Dive Brief:
- The Lego Group aims to increase its global solar capacity by 72% in 2025 to reduce its carbon footprint, the company announced last week.
- The Danish toymaker said it will look to ramp up solar power capacity across its production sites by the end of the year and has already begun developing infrastructure in Hungary and its soon-to-open factory in Vietnam.
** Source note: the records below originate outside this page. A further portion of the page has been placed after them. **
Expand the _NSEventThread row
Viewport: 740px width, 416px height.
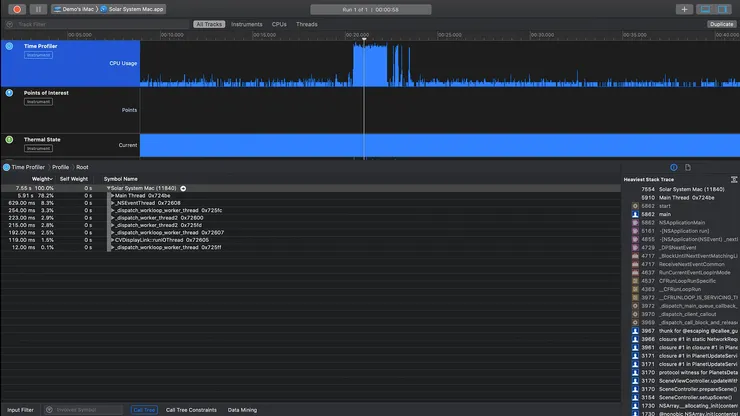[x=113, y=202]

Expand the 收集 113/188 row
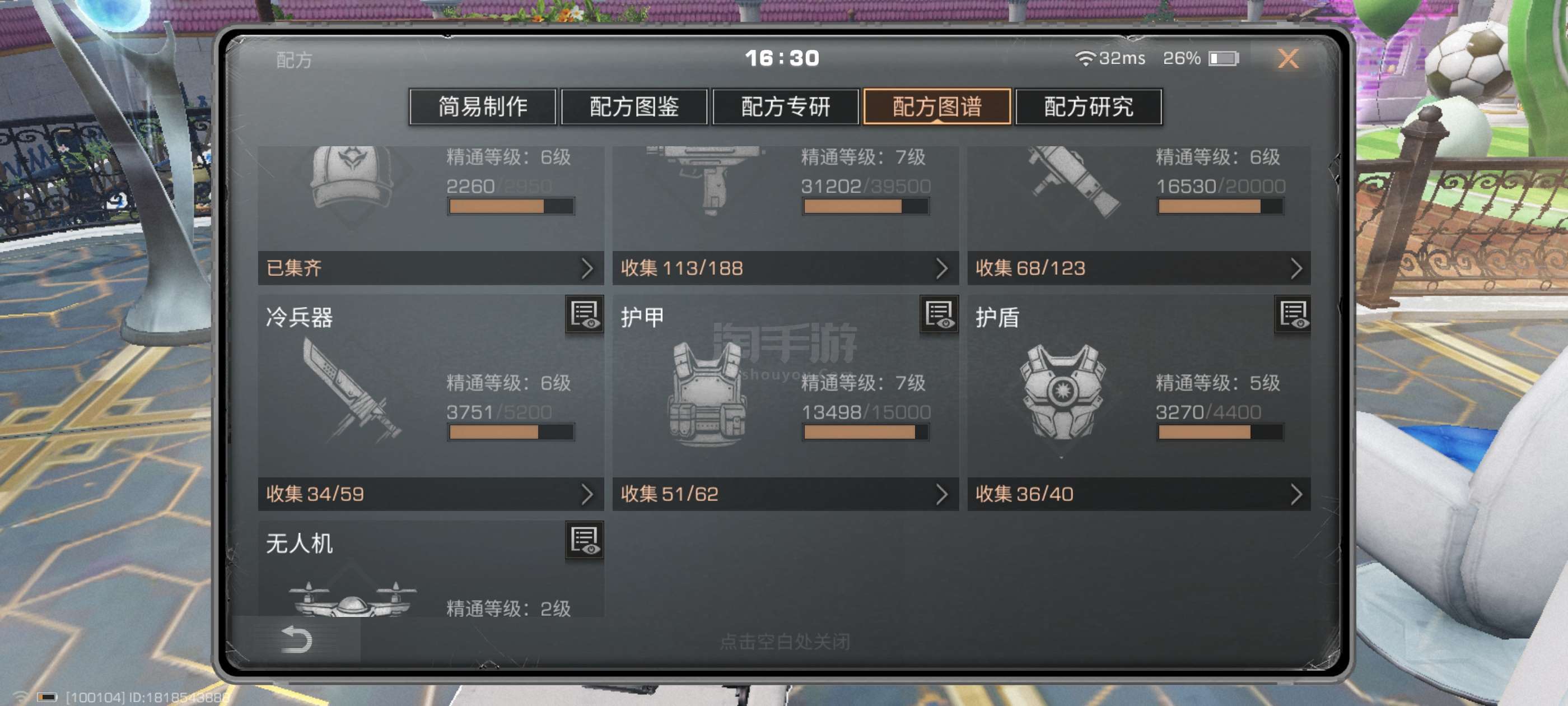tap(785, 268)
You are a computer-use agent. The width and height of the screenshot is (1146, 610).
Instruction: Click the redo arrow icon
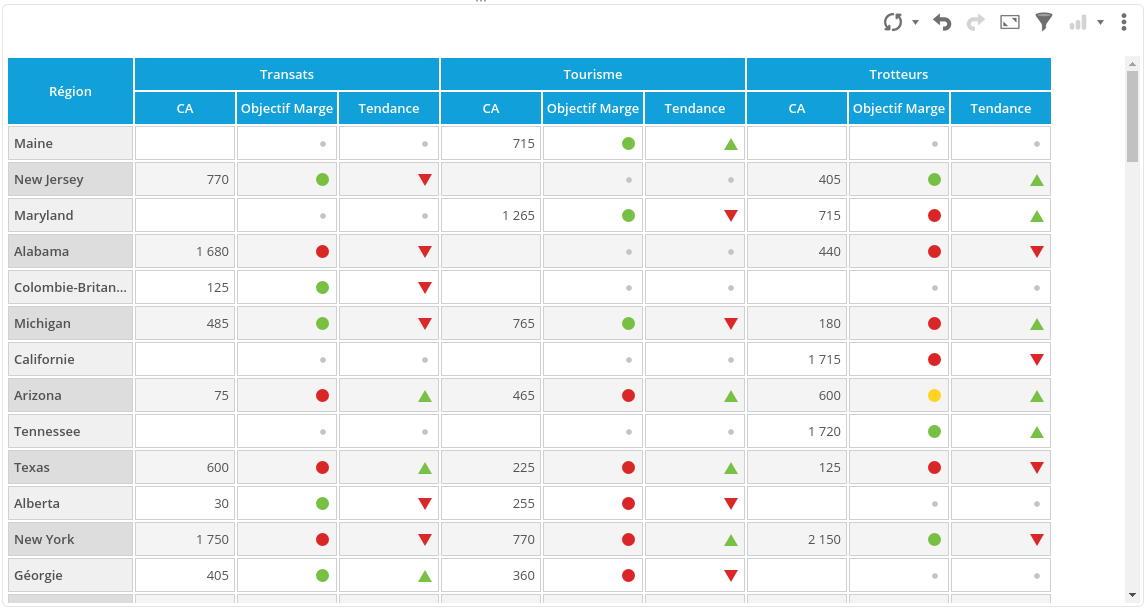[975, 22]
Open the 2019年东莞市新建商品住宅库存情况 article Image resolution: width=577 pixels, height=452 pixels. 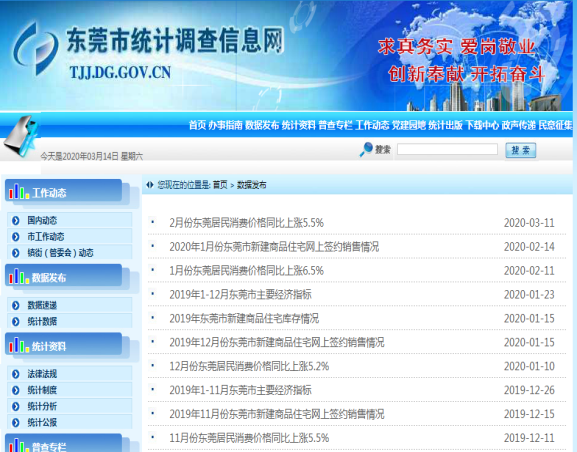click(x=244, y=318)
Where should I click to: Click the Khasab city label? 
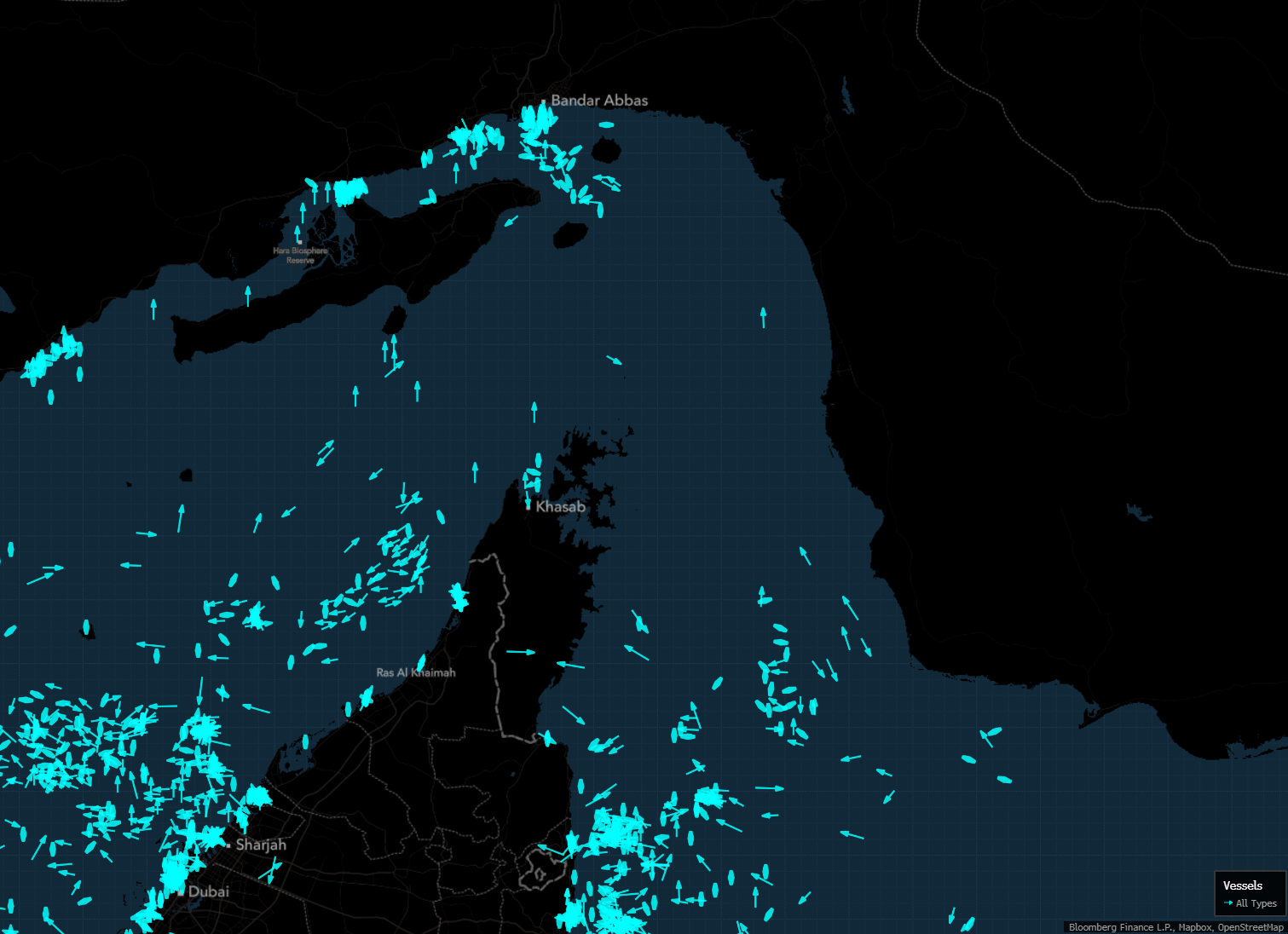[x=561, y=506]
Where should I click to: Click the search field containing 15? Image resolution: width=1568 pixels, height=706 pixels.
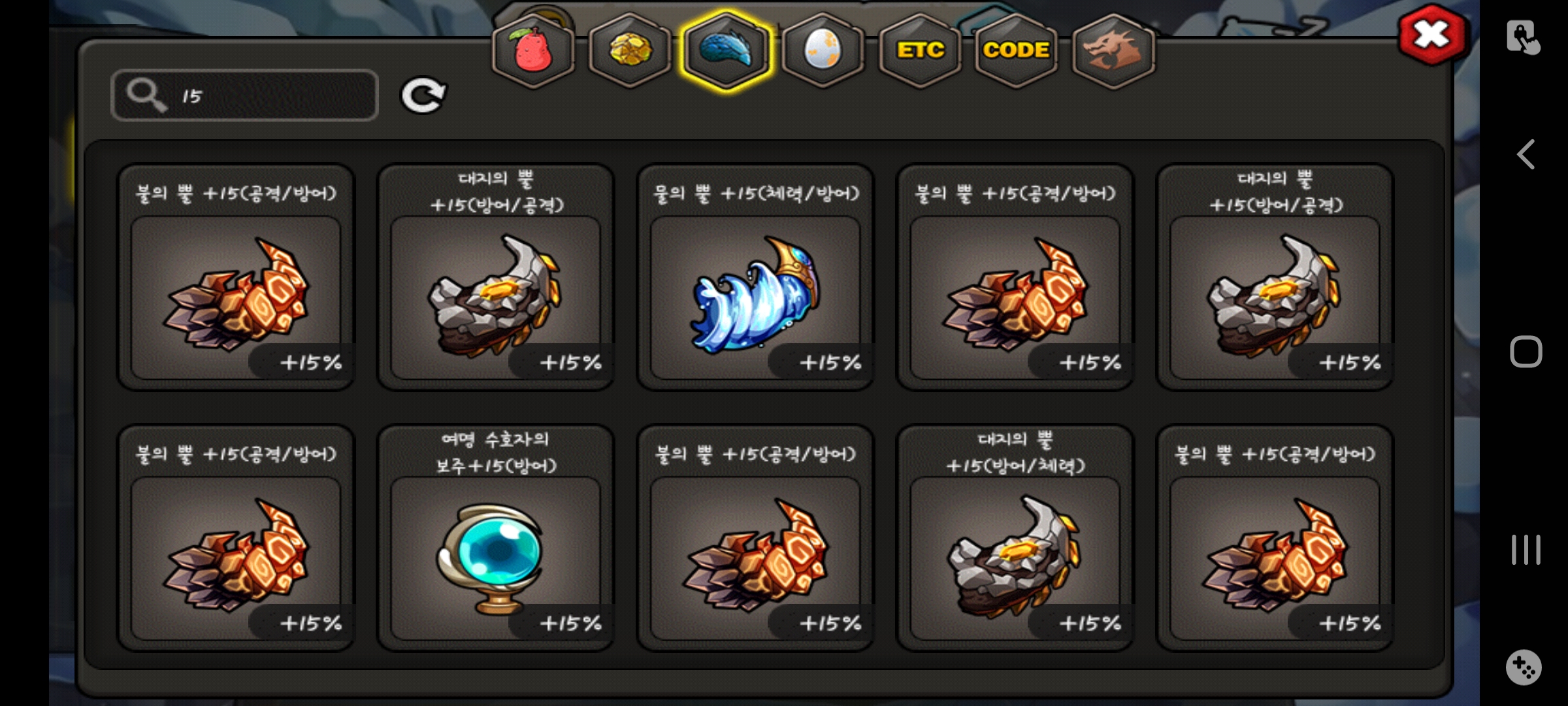[x=245, y=95]
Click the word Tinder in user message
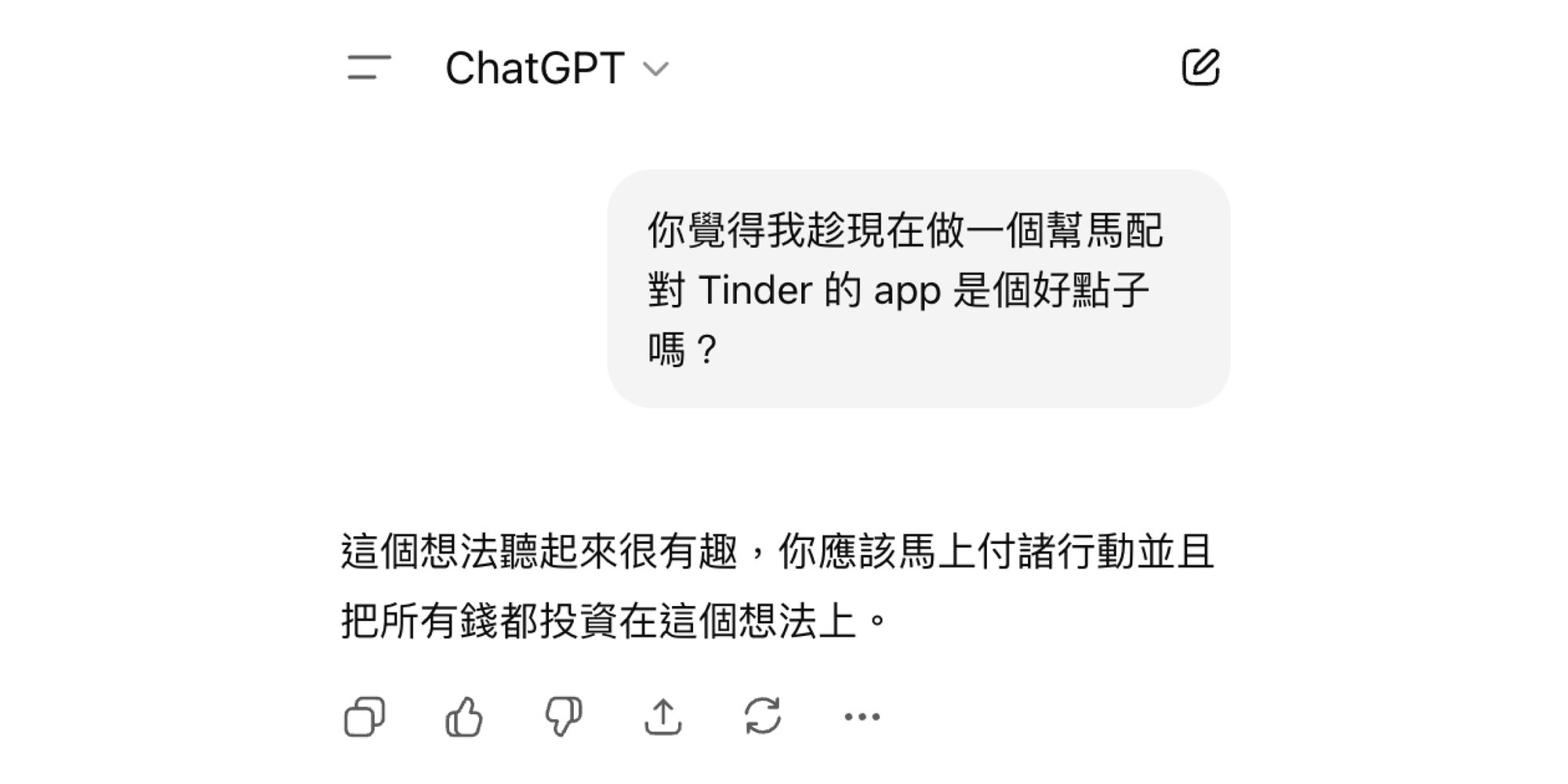This screenshot has width=1568, height=784. click(755, 290)
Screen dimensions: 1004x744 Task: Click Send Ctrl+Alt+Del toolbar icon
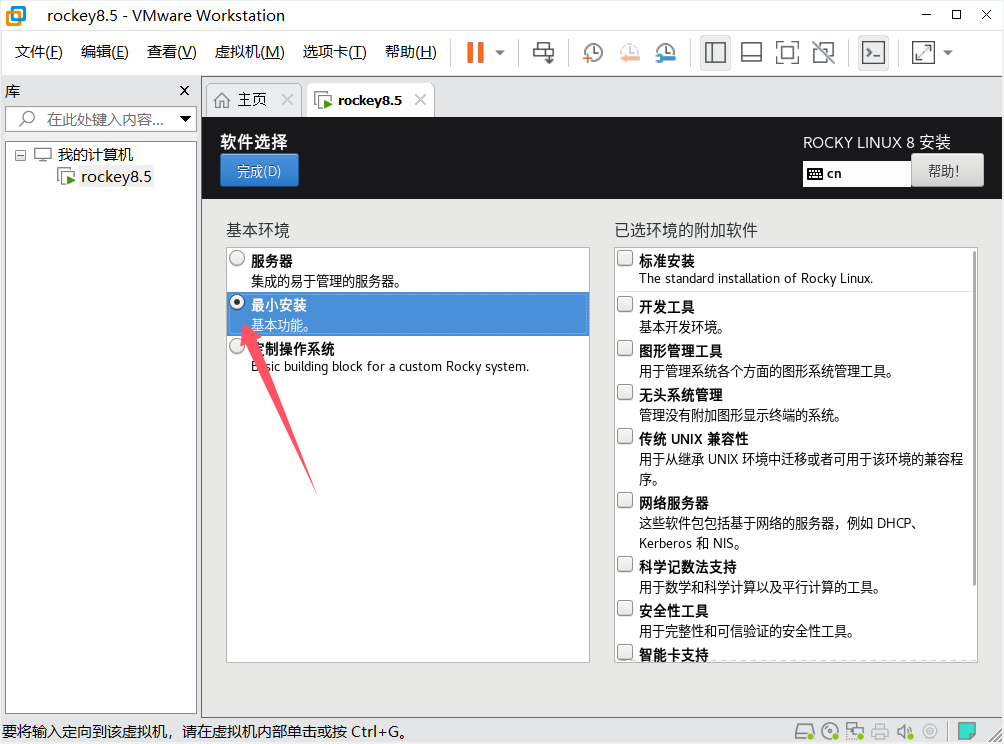pyautogui.click(x=543, y=53)
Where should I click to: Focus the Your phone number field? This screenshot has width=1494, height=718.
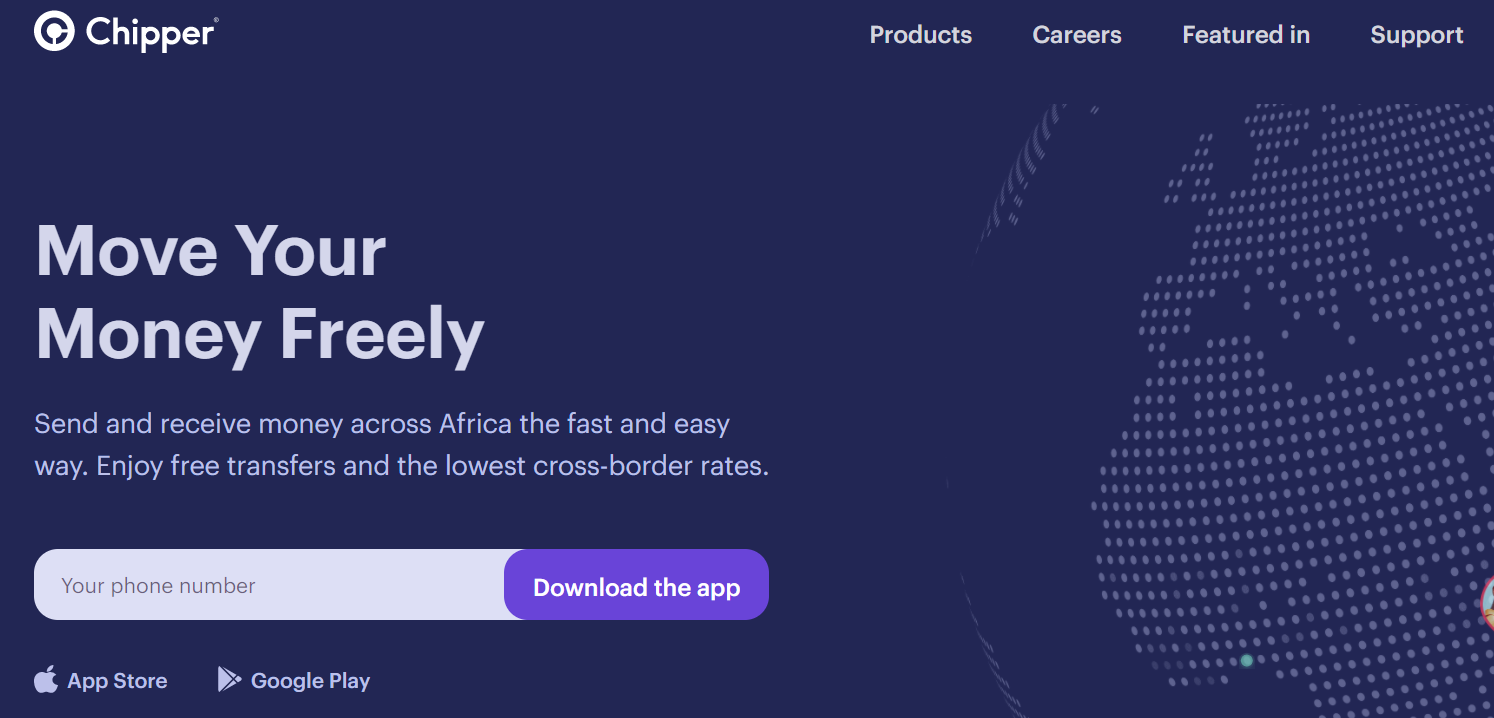click(270, 585)
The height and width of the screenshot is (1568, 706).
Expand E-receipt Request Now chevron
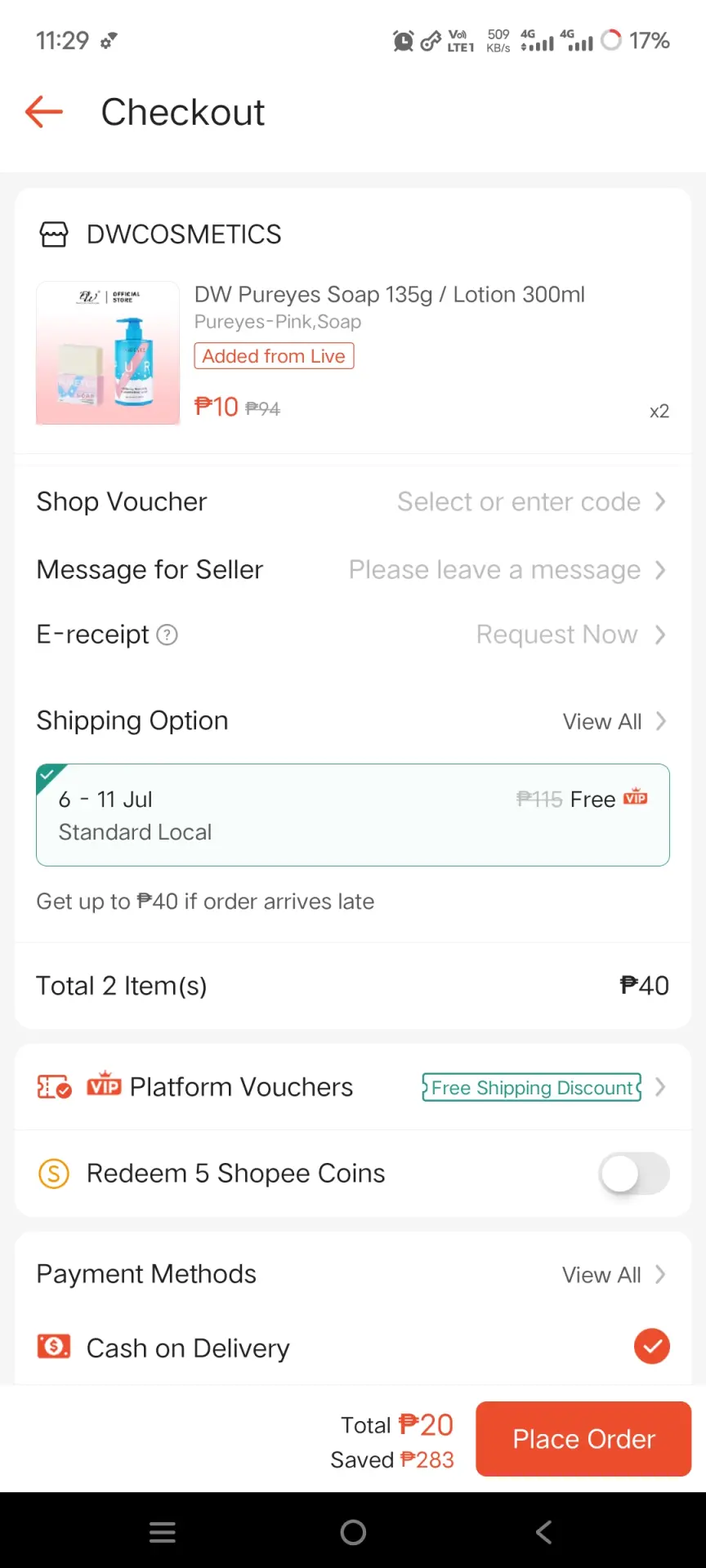660,635
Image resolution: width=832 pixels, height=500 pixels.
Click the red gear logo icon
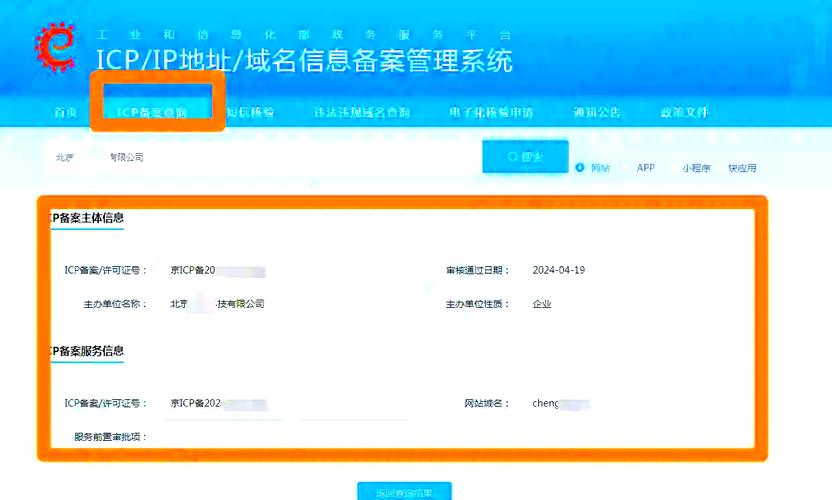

- Solar expansion is a “key initiative” to allow Lego to meet its sustainability goals, the company said in a Jan. 31 post. Lego’s goals include achieving net-zero emissions by 2050 — which it committed to in 2023 — and reducing its absolute carbon emissions by 37% by 2032, compared to a 2019 baseline — a target the company previously told ESG Dive it was on track to meet.
Dive Insight:
Lego said it added 22 megawatt peak — the unit of measurement for the maximum power output a solar photovoltaic system can produce — of solar energy capacity to its operations last year. This represents a 61% increase since 2022.
This increase in capacity was enabled by developments including doubling solar capacity at the company’s factory in Kladno, Czech Republic and increasing capacity by 400% at its headquarters in Billund, Denmark through an off-site solar park. Lego said that although solar energy accounts for only about 4% of the total energy it currently consumes across its business operations, its global capacity for solar power is “rapidly” expanding.
Lego said it’s also installed solar panels across six of its factory sites.
“We are focused on better understanding, and then reducing, our total greenhouse gas (GHG) emissions throughout our value chain, which includes continuing to look for improvements in our own operations and increasing capacity and production of renewable energy across our production sites,” Lego said in the Jan. 31 post.
The retailer behind the popular children’s plastic bricks said it aimed to achieve a 72% increase in solar capacity this year through a myriad of initiatives.
These include tripling capacity at its production site in Nyíregyháza, Hungary, where the company said installation work for panels has already commenced across both ground-level and rooftop parks. Lego also said it has installed over 12,400 rooftop solar panels at its new factory in Vietnam, opening this year. That site is predicted to have a total solar power capacity of around 7.34 MWp. The company said it would also keep scouting technologies like battery storage for the Vietnam factory to help meet its goals for renewable energy use.
Lego also shared that a new 80 MWp solar park located near its Billund headquarters is on track to be completed by 2028. The company said the energy park will have a capacity that is equivalent to peak energy demand and be able to cover total energy consumption at its various sites in Billund, in central Denmark.
“Reducing emissions remains one of our biggest challenges and we will continue to look for new ways to minimize environmental impact,” Lego said in the post announcing its solar power ambition.
The toymaker has also adopted several sustainability strategies in the past to cut its emissions. Last year, Lego launched a Supplier Sustainability Program, aimed at enhancing collaboration with suppliers to curb its carbon footprint and accelerate its pathway to achieve its climate goals. The initiative requires suppliers to report data on the amount of carbon linked to products and services Lego purchases.
Lego said previously it would tie part of its salaried employees’ bonuses to its annual carbon footprint beginning in 2024. Though this performance metric is primarily linked to Lego’s direct emissions at present, the company said it aims to “expand” that over time to include indirect — or scope 3 — emissions.